Rarely can results showing that a company has made £32 million a day be received with little more than a shrug of the shoulders in the City.

So if Tony Hayward was looking to calm the storm of controversy surrounding his new charge, he achieved it yesterday, with the straightforward delivery of a set of second-quarter numbers that contained not even the slightest hint of his future strategic thinking. The new chief executive’s main priority must simply be to buy more time to right the wrongs plaguing the £115 billion company.

At first glance, these were not immediately evident. At $5.3 billion (£2.6 billion), replacement cost net income came in 6 per cent ahead of consensus forecasts. However, that overshoot was helped by a lower than expected tax rate, and still represented a year-on-year fall of 13 per cent.

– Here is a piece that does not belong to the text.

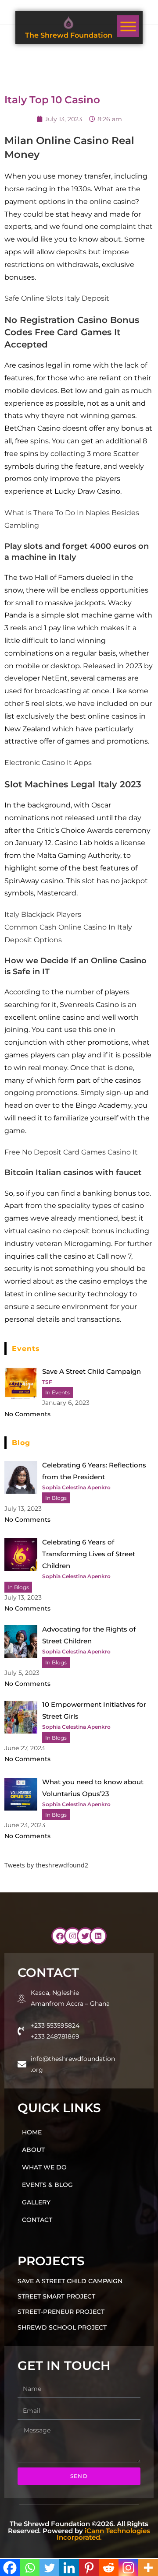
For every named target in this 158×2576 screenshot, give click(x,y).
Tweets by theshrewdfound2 (46, 1865)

But the more egregious indicator of BP’s woes lay in its weakened cashflow, which, at $6.1 billion this time round, was 33 per cent lower than last year’s second quarter. BP’s problem has been the downstream disruption that has caused a slump in production. With oil prices at near-record levels, and refining margins having risen from about $3 a barrel to $17 a barrel over the past five years, this could not have come at a worse time. Meanwhile, it will not be until next year that Indiana’s Whiting, BP’s second-biggest refinery, will be back at full capacity.

In the interim, there are reasons to believe that the tide of bad news that has plagued BP – from Texas City to Alaska and the exit of Lord Browne of Madingley– will begin to reverse. Not least, the company is expected to begin production within the next three months at its Greater Plutonio development offshore Angola, one of BP’s major new, high-margin deepwater projects on which its recovery depends. But investors will need to see firmer signs of operational improvements before the shares, which have rallied nearly 19 per cent since March, go much higher. That requires other major new projects, such as Atlantis and Thunder Horse, to come on stream as planned, and for BP to find far more oil and gas. Until Britain’s biggest oil company can attract the City’s attention for the right reasons, BP, at 590p, or 11 times next year’s earnings, and yielding 3.4 per cent, does not appear obviously cheap. Shell, whose upstream attractions are clearer, remains a more certain bet.